AstraZeneca(AZN) is one of the more compelling large-cap pharma names for a medium-term investor who wants growth without stepping into the binary chaos of smaller biotech. The company has scale, strong profitability, improving balance sheet metrics, rising free cash flow, and a pipeline that is producing real clinical results rather than vague aspirations. Revenue has compounded sharply since 2021, and Q1 2026 showed that momentum remains intact.

The risk is real but understandable. Farxiga is moving through LOE, China pricing can pressure growth, and the company is spending aggressively on R&D, manufacturing, and launches. Those are not trivial issues. But the broader portfolio is doing enough to offset them, and that is the central point. AZN is not trying to outrun a patent cliff with optimism alone. It is doing it with Tagrisso, Imfinzi, Ultomiris, Enhertu, Calquence, Tezspire, Breztri, and a fresh set of late-stage assets.

For moderate-risk investors, the stock looks best accumulated below the report’s fair value estimate of $215, with particularly attractive risk-reward closer to $185. Above $245, discipline matters more. For now, the business quality is strong enough, the pipeline is broad enough, and the valuation is reasonable enough to support a Buy.
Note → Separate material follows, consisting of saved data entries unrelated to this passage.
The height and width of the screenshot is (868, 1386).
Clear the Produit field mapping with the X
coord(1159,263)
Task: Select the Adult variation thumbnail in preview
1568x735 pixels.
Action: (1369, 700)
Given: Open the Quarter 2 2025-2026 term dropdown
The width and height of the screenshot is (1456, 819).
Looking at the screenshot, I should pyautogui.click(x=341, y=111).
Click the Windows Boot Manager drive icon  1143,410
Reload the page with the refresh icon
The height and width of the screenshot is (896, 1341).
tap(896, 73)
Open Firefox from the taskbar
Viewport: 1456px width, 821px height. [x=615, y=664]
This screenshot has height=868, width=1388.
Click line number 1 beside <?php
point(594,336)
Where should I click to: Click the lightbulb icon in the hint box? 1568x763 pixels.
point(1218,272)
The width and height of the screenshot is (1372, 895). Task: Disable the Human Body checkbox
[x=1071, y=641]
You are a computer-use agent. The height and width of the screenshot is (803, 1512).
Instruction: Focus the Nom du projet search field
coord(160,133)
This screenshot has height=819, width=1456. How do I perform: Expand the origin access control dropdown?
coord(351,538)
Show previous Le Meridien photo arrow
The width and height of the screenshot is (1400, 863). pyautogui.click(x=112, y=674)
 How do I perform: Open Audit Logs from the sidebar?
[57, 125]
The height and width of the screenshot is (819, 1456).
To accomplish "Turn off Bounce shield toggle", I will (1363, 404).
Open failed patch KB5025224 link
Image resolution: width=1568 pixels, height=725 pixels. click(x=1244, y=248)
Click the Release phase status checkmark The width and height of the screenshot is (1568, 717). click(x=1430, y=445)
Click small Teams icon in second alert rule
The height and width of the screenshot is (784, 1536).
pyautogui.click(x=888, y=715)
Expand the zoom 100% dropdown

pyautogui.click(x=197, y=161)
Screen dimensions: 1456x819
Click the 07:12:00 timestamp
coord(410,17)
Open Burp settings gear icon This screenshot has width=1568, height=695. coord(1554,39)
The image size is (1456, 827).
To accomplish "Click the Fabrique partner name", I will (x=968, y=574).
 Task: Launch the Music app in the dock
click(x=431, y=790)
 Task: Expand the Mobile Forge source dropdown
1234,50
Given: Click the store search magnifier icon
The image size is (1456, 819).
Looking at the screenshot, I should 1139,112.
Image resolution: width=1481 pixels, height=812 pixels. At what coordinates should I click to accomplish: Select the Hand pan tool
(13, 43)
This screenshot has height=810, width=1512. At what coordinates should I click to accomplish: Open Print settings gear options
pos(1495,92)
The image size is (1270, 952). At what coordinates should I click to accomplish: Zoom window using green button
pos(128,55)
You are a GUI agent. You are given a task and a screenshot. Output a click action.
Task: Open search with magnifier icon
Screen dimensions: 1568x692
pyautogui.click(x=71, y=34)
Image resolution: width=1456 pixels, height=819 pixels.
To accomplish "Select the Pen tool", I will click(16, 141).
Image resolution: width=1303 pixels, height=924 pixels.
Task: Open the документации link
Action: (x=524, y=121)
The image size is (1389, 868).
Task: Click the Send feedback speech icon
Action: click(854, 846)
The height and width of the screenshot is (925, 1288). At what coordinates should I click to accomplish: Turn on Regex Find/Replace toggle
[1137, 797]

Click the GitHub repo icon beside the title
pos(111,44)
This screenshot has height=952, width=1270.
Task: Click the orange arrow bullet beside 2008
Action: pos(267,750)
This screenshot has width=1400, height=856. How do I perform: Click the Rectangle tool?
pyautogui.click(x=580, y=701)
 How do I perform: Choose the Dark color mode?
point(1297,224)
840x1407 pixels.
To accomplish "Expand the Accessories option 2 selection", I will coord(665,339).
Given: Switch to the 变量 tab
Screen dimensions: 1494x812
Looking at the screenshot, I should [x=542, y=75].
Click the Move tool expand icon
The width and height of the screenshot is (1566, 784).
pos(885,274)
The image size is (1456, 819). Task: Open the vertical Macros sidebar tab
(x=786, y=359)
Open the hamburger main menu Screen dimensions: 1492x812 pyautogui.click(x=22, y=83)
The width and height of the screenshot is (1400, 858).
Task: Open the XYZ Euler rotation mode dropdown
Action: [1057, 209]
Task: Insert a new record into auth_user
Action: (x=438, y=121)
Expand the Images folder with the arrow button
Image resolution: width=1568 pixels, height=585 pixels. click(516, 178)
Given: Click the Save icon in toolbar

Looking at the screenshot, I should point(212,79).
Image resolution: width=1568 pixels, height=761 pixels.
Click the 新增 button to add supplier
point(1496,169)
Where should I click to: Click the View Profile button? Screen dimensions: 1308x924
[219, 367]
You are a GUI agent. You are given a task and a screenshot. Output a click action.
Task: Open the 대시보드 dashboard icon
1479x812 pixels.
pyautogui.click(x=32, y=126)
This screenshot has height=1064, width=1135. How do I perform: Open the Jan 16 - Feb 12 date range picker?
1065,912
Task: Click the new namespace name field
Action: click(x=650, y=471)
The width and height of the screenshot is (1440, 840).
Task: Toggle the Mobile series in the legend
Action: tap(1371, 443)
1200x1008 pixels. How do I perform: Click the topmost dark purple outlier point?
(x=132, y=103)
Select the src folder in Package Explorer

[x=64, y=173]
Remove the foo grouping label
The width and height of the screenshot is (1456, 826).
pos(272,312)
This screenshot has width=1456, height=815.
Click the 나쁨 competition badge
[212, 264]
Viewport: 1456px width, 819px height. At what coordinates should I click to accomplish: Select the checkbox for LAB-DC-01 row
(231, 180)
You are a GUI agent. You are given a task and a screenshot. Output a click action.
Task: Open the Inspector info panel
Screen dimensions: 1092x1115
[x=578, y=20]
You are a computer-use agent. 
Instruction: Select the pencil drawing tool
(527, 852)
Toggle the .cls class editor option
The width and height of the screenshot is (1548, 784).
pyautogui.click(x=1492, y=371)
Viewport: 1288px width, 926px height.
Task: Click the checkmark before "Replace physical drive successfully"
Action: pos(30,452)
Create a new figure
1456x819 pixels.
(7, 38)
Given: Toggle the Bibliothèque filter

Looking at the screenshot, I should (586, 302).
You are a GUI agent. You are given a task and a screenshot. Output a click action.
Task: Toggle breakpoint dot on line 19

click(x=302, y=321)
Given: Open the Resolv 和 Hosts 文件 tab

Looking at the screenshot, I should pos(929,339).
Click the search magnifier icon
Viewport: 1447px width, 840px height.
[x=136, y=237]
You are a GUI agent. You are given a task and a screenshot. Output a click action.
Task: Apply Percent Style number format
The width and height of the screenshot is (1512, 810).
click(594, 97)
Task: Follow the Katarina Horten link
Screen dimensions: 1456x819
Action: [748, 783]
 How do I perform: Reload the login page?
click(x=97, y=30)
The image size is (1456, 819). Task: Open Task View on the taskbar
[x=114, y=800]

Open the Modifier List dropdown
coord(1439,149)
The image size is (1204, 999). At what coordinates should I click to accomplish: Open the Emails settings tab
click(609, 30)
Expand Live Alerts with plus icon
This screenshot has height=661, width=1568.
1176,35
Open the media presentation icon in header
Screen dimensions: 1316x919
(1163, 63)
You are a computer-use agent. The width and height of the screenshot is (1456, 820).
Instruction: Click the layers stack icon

AstraZeneca earns an A- because it combines strong balance sheet health, excellent income statement strength, and solid earnings visibility. The main offset is valuation, which is not cheap even though the business quality is high.
+What is the biggest risk for AZN stock?
The biggest risk is patent and exclusivity pressure on mature products, especially Farxiga. Q1 2026 revenue for Farxiga fell 3% as U.S. generics entered and China VBP pressure continued, so execution on newer growth drivers matters.
+Which products are driving AstraZeneca's growth?
Oncology and rare disease are the biggest growth engines, led by Tagrisso, Imfinzi, Ultomiris, and expanding respiratory products like Tezspire. In 2025, oncology revenue reached $23.70B and rare disease revenue reached $9.13B, showing the breadth of the growth base.